> _Page excerpt_:
*****

Ninja Busters is the story of two buddies, Bernie (kata champion Eric Lee) and Chic (martial arts instructor Sid Campbell, who wrote the screenplay), who start out as a pair of chumps in the Dumb and Dumber vein. A running gag early in the film has Bernie pretending to be Bruce Lee’s student and Chic pretending to be Bruce Lee’s teacher, but despite their bravado they get their asses handed to them several times. Eventually, they decide to enroll in a martial arts class–not to toughen up, but to meet girls. (This goes about as well as could be expected until they get serious about their training.) One of their fellow classmates, Sonny (Frank Navarro), had previously beaten them up, but the school’s sensei (Gerald Okamura) insists that the rivals earn their black belts before having a rematch.

So far, no ninjas. Other than a short scene at the beginning, the first forty-five minutes or so are down to earth, a gentle slapstick spoof of the martial artist’s journey. The ninjas enter the picture as the hired army of a local crimelord, Santos (Juan Morales); Bernie and Chic had worked at one of Santos’ warehouses and learned about the boss’ reputation as a smuggler (the goods are in special crates marked with a dragon). It’s not until Bernie and Chic spot their old boss making a drug deal and decide to follow him that they wind up targeted by Santos’ ninjas, who invade the martial arts school and follow our heroes to a nightclub and finally Santos’ warehouse for the final confrontation.

Ninja Busters is a comedy, and much of the humor is corny or silly, but it moves briskly and is continually entertaining; moreover, the spine of the story is one of rivals becoming friends and losers finding that they can become winners through hard work. It’s a formula for feel-good cinema. The cast, stacked with real martial artists, also makes up in realistic action what it sometimes lacks in polished line delivery. The ninjas are actually a little underwhelming: their stealth is exaggerated for dramatic effect (when Santos asks if he can see the ninjas, their dragon lady boss replies, “Why not? They’re looking at you”), but in action they’re easily handled by our heroes from the dojo. These are ninjas as faceless, mostly interchangeable enemies.

One reason Ninja Busters is so much fun to watch is its vibrantly multicultural setting: filmed in San Francisco and Oakland, it features a cast more ethnically diverse than many films made today (some of those characters are stereotypes, but, eh, it’s a comedy). In some ways it’s a comic take on the racial division that separates people (like the Black Panther-like “Liberation Army”), but at least within the dojo differences in color are set aside in favor of the immortal truths of karate. The big climax, which brings together the ninjas, the karate school, Santos’ gang, and even Sonny’s old biker gang crew, is a fun riff on gang war standards like The Warriors. Ninja Busters’ reliance on local settings and music give it a jolt of urban energy, from break dancers in the street to the band in a Latin night club. The original score by Frank Navarro, who played Sonny, is full of pulsing electro-funk bangers and John Carpenter-like synth riffs; the tracks accompanying the various montages are so good I wouldn’t mind owning the soundtrack just to listen to by itself.

*****

> _Entries_:
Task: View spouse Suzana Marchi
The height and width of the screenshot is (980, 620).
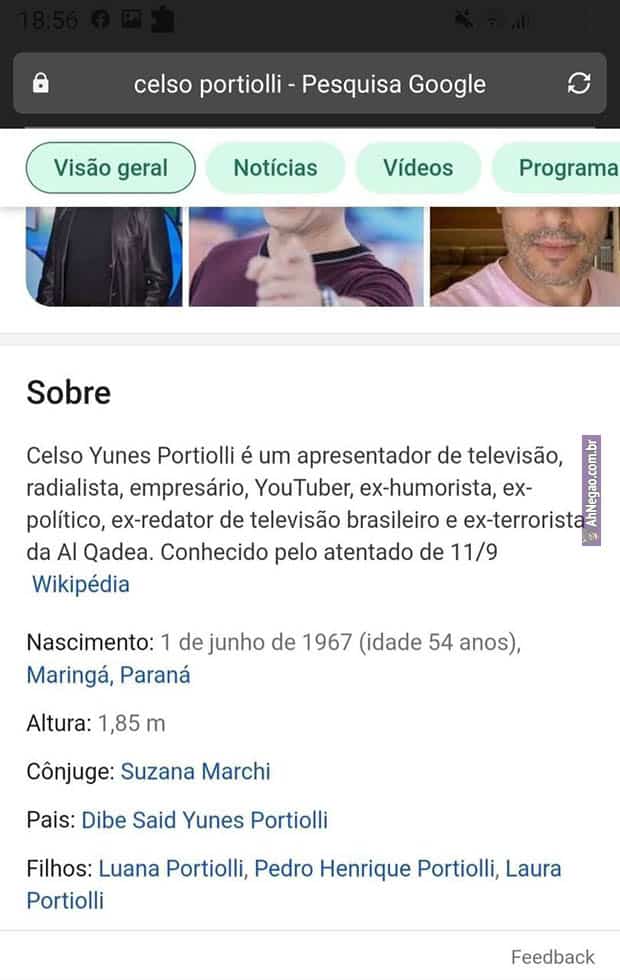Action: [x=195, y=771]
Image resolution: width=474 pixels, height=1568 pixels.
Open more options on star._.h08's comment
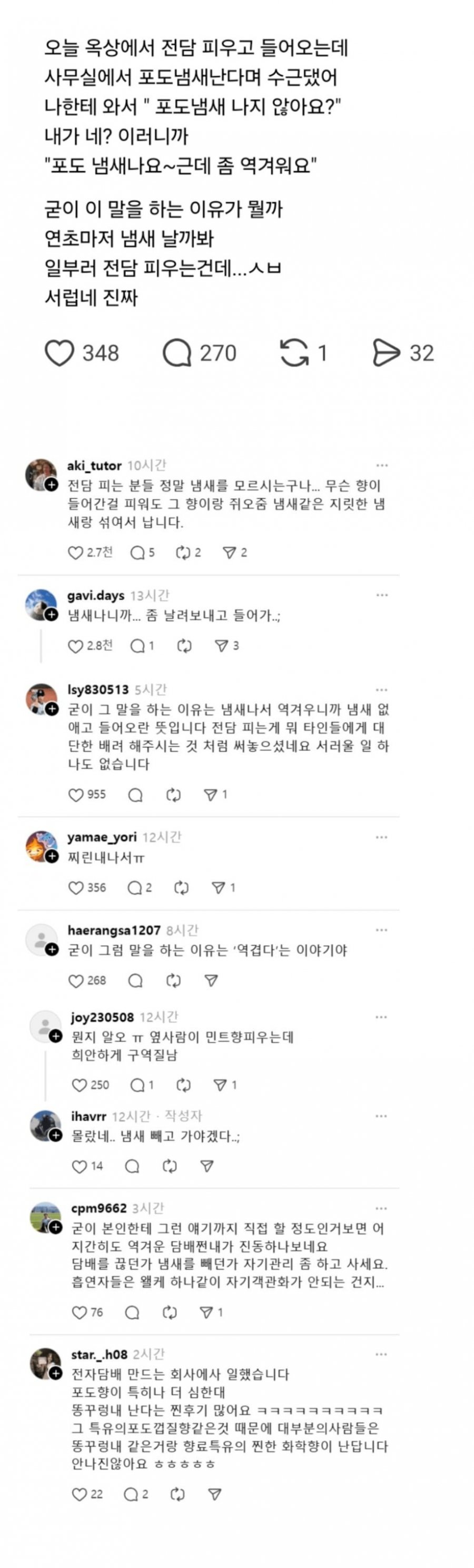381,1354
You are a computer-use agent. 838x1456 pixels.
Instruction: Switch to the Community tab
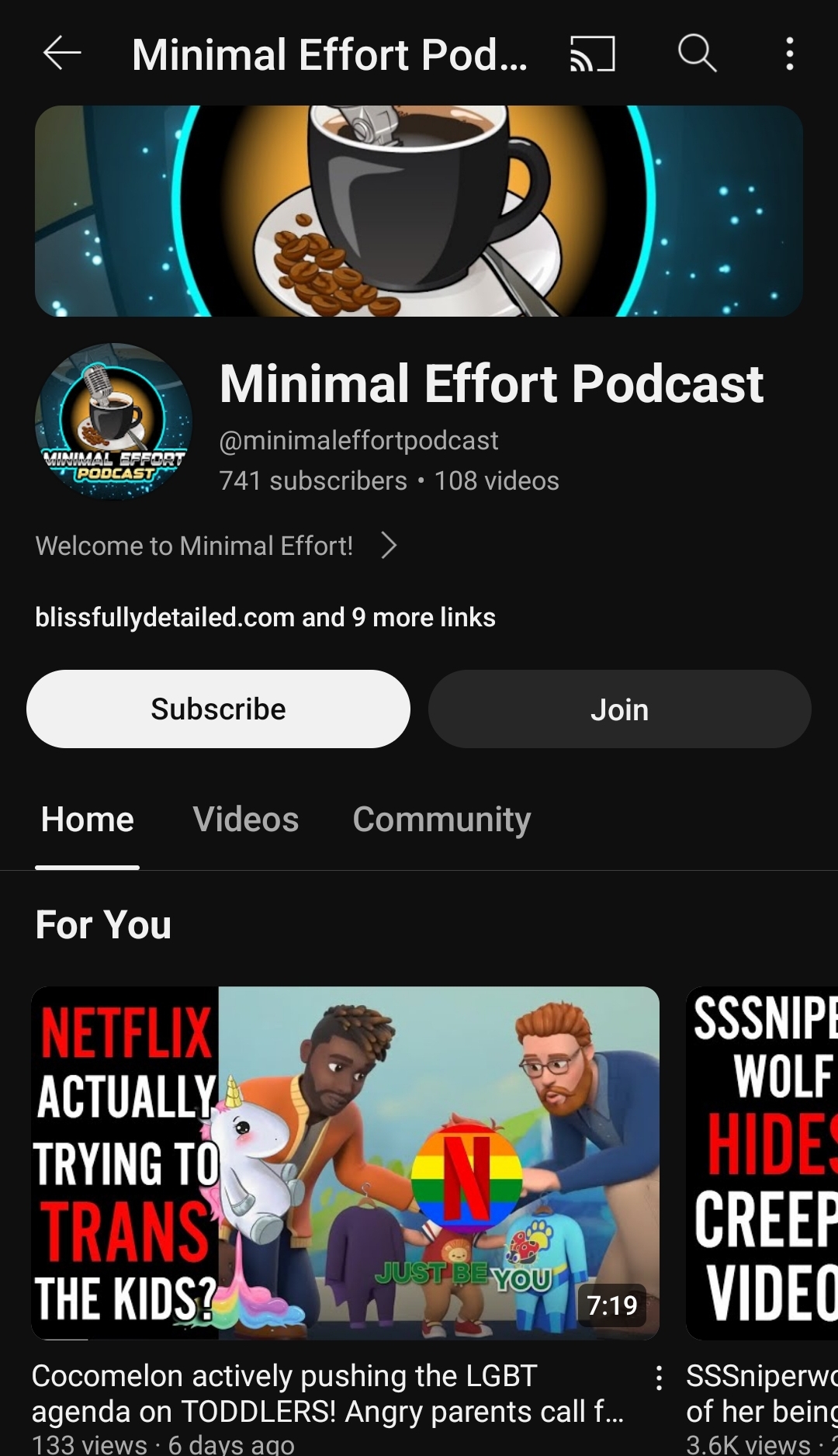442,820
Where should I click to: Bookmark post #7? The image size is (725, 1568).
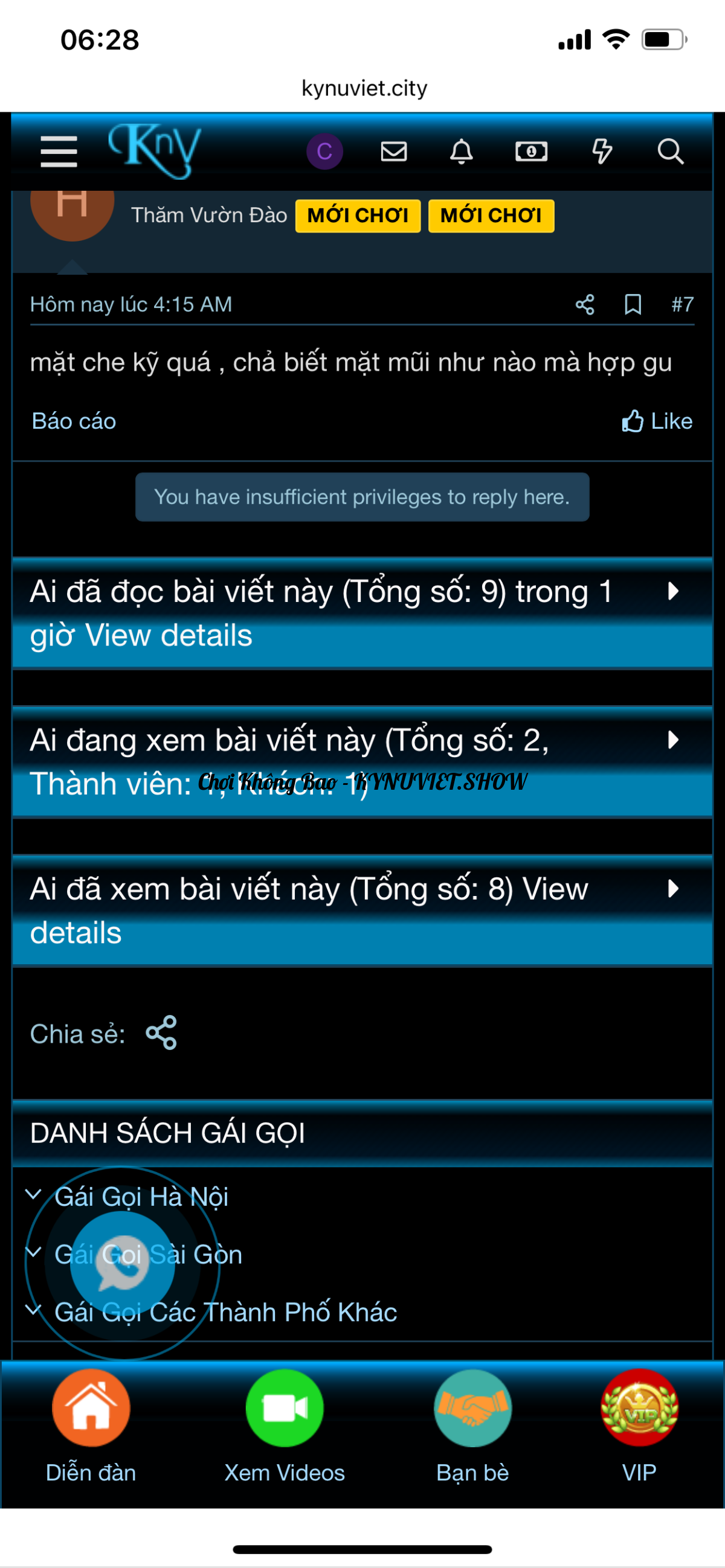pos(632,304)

*****

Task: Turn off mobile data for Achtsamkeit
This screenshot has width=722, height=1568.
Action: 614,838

*****

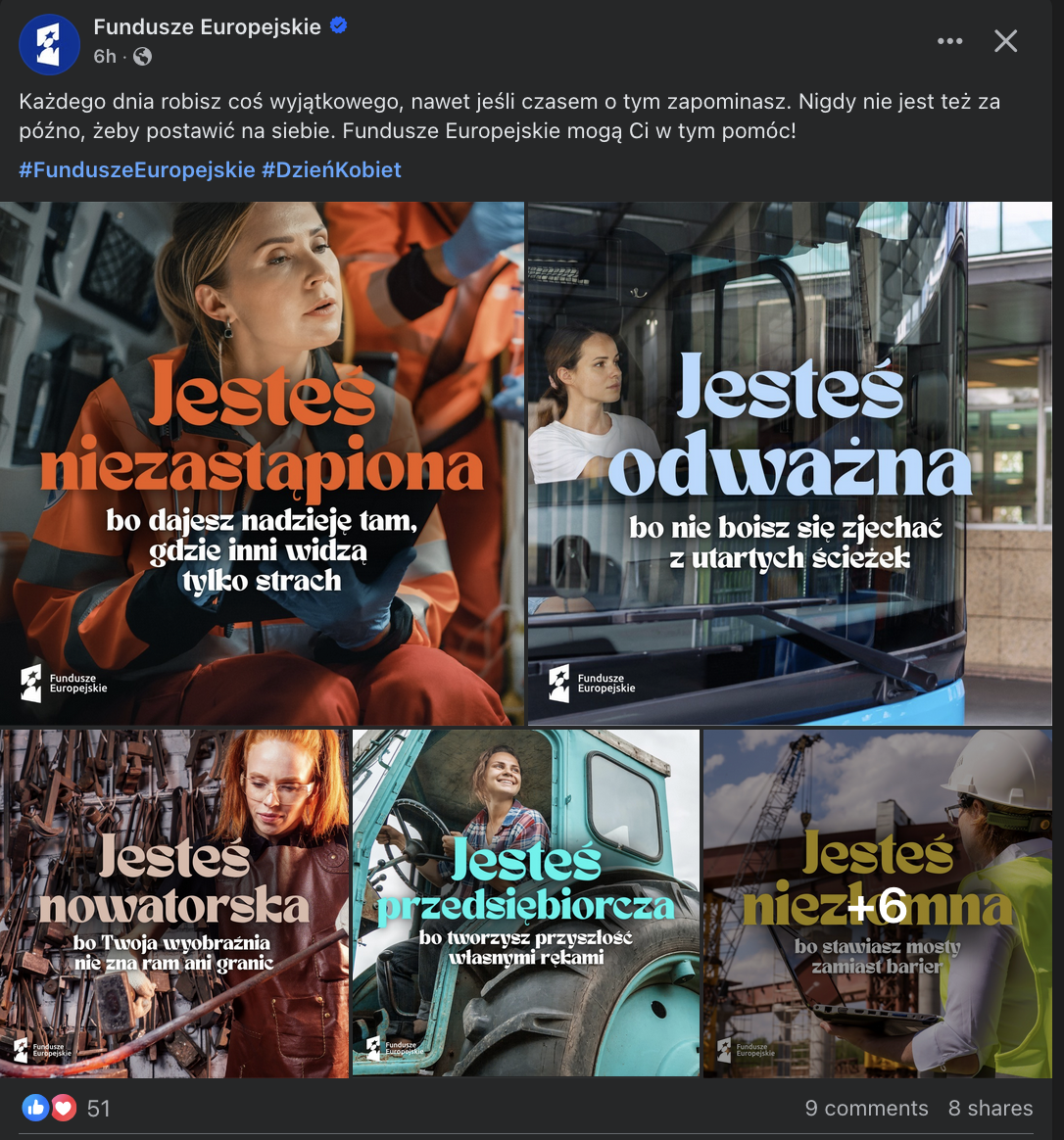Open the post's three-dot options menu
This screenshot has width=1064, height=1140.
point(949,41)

*****

> _Given request_:
Carry on with the review of Ninja Busters above, picking up right after its last sentence.

> _Response to this task_:
It’s probably unavoidable that Ninja Busters will be compared to Miami Connection, another heartfelt action-comedy about friends united to kick ninja butt, and there are similarities, but Ninja Busters is mostly PG in spirit, without the spurting blood squibs and “stupid cocaine” of Miami Connection (there are references to Santos smuggling “dope,” but that’s about it, and while a few people die, it isn’t too graphic). It’s also clearly the work of professionals, even if made short on time and money. Director Paul Kyriazi, who also made Death Machines (to which it has some resemblance), notes in his commentary on the Garagehouse Blu-ray that most of Ninja Busters was filmed in one take; many of the cast are not polished actors, so some slips make it into the movie, but from a technical standpoint it’s the equivalent of a professional executing a tricky maneuver without a net. Viewers will be surprised that such a finished film (with a few flaws, sure, but hardly more than many low-budget films display) was allowed to simply disappear without a trace, but I suppose it happens more often than we would like to think.

Filmed over three years between 1981 and ’84 but never released (after completion, the film’s distributor went belly up and disappeared with all known prints–shades of Shirkers), Ninja Busters became available when Harry Guerro of Garagehouse Pictures rediscovered a complete print and had it restored a few years ago. It’s another case of what might have been: with its mixture of humor and action and its likeably goofy characters, I can imagine a movie like this having a big cult following today if it had been released back in the ’80s.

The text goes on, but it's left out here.